→ Kutipan Sumber

Meski masih tiga tahun lagi, beberapa pihak yang memiliki
kepentingan terhadap Pemilihan Umum (Pemilu) mulai bersiap diri. Ada
yang mencoba tes pasar dengan mendeklarasikan calon presidennya secara
dini, seperti Golongan Karya dengan Aburizal Bakrie-nya.

Ada pula usaha-usaha kecil seperti yang dilakukan oleh Sri Mulyani Indrawati (SMI).
Tokoh ekonomi yang ”tersingkir” dari urusan dalam negeri akibat
skandal Bank Century ini, telah meluncurkan situs pemikirannya di www.srimulyani.net.
Peluncuran ini adalah langkah awal penjajakan menuju Pemilu 2014. Ada
pula beberapa usaha partai Gerindra (Gerakan Indonesia Raya) yang
merangkul kalangan petani dan usaha kecil di daerah-daerah.

Di Indonesia, yang paling ramai dibicarakan saat ini adalah penurunan
minat masyarakat terhadap Presiden Indonesia dan Partai Demokrat.
Kenapa demikian? Meski sudah tak bisa lagi mencalonkan diri menjadi
presiden pada 2014, ketokohan SBY masih menjadi kunci kebesaran partai dominan biru ini.

Hasil survei Lingkaran Survei Indonesia (LSI)
pada Juni 2011 mengatakan, bahwa dinamika politik nasional memburuk.
“Pada Januari 2011 tercatat 24,4 persen dan pada Juni 2011 naik menjadi
33,9 persen,” kata Sunarto, peneliti senior LSI.

Dinamika keadaan penegak hukum nasional juga makin buruk. Pada
Januari mencapai 31,2 persen dan pada Juni 33,1 persen. Sementara
dinamika keamanan nasional juga buruk, yakni sebesar 11,4 persen Januari
dan menjadi 14,9 persen pada Juni.Yang paling disoroti adalah tingkat
kepuasan kepemimpinan SBY. Pada Januari sebesar 56, 7 persen dan menjadi 47,2 persen pada bulan Juni.

Beberapa kalangan juga makin berani melontarkan kritik keras terhadap SBY.

(Data untuk menemukan item yang ditampilkan)
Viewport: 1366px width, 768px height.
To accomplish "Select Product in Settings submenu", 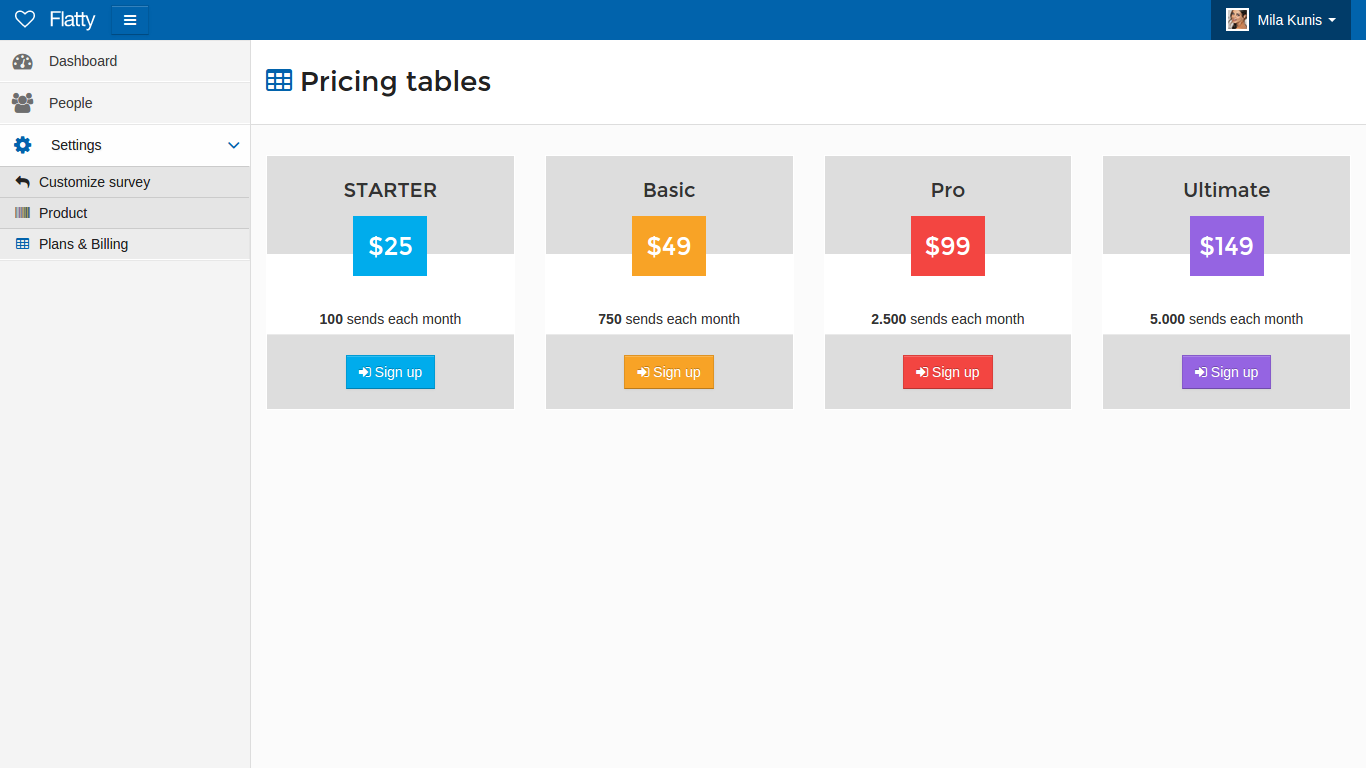I will coord(63,213).
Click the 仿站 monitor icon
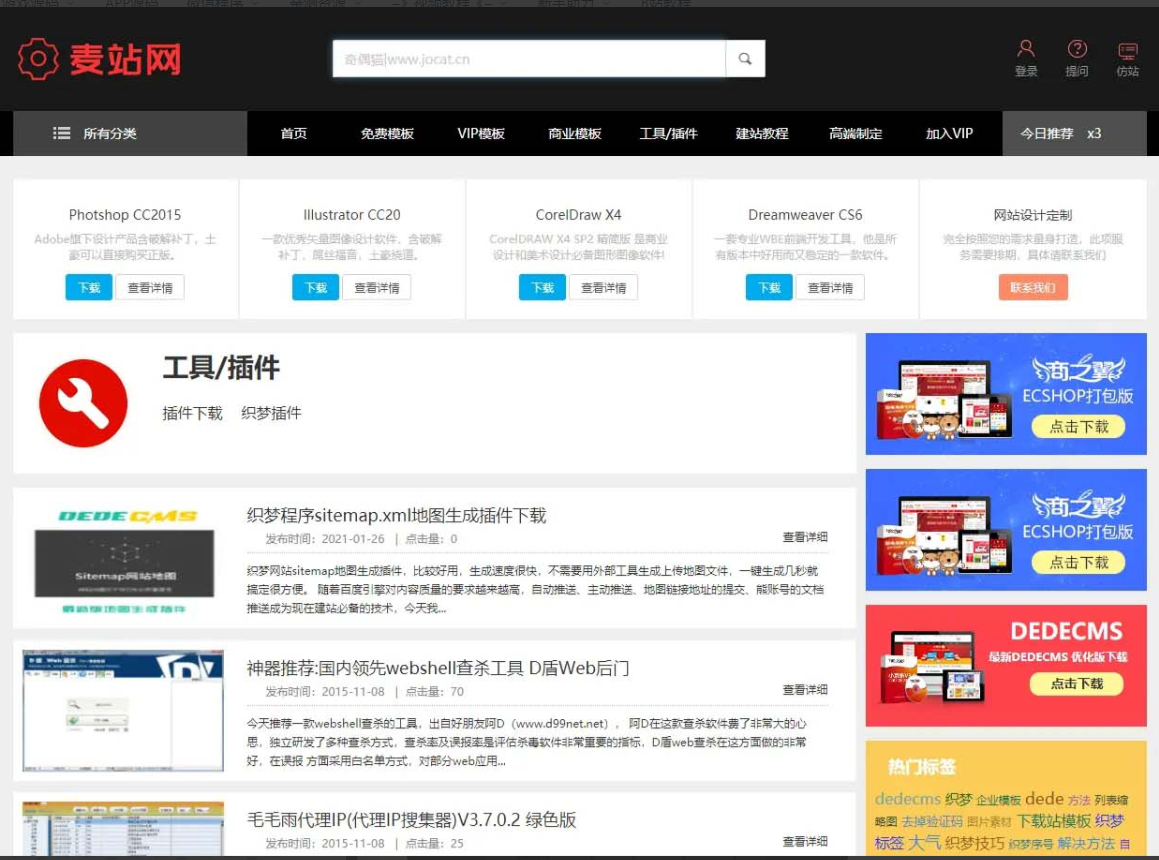The height and width of the screenshot is (860, 1159). tap(1128, 50)
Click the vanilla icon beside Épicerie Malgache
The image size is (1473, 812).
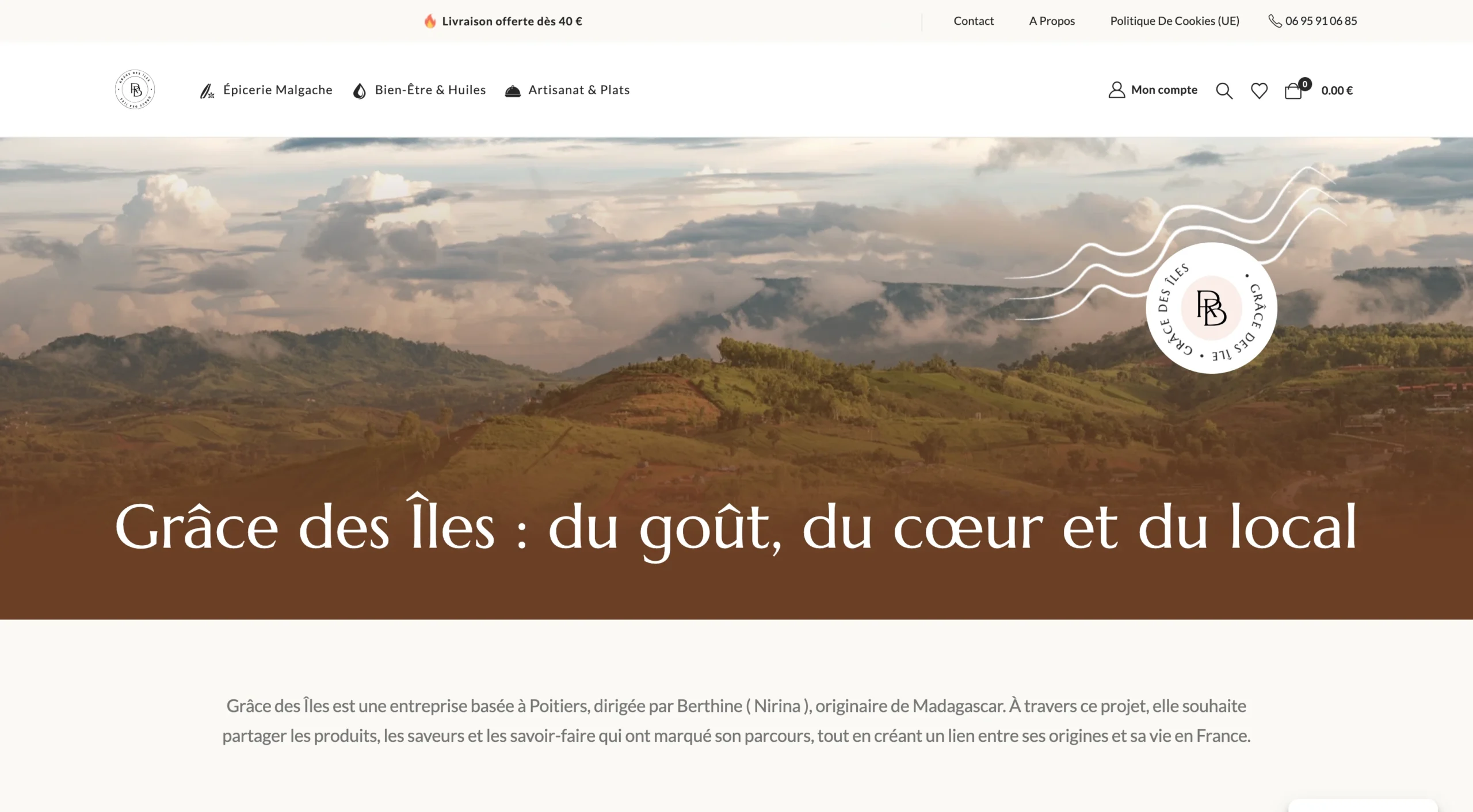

→ Tugas Anda
[A] Jawab pertanyaan berikut berdasarkan kutipan tentang Pemilu 2014.
(i) Siapa calon presiden yang dideklarasikan secara dini oleh Golongan Karya?
(ii) Apa alamat situs pemikiran yang diluncurkan Sri Mulyani Indrawati?
(iii) Berapa persen angka dinamika keadaan penegak hukum nasional pada bulan Juni?
[B] Tuliskan semua nama orang yang disebut dalam kutipan tentang Pemilu 2014.
[C] Tulis ulang kata demi kata bagian kutipan tentang Pemilu 2014 dari "Hasil survei Lingkaran" sampai "pada bulan Juni.".
Kerjakan hanya dengan berpegang pada kutipan tentang Pemilu 2014, bukan pada materi.

→ Jawaban Latihan
[A]
(i) Aburizal Bakrie
(ii) www.srimulyani.net
(iii) 33,1 persen

[B] Aburizal Bakrie, Sri Mulyani Indrawati, SBY, Sunarto

[C]
Hasil survei Lingkaran Survei Indonesia (LSI)
pada Juni 2011 mengatakan, bahwa dinamika politik nasional memburuk.
“Pada Januari 2011 tercatat 24,4 persen dan pada Juni 2011 naik menjadi
33,9 persen,” kata Sunarto, peneliti senior LSI.

Dinamika keadaan penegak hukum nasional juga makin buruk. Pada
Januari mencapai 31,2 persen dan pada Juni 33,1 persen. Sementara
dinamika keamanan nasional juga buruk, yakni sebesar 11,4 persen Januari
dan menjadi 14,9 persen pada Juni.Yang paling disoroti adalah tingkat
kepuasan kepemimpinan SBY. Pada Januari sebesar 56, 7 persen dan menjadi 47,2 persen pada bulan Juni.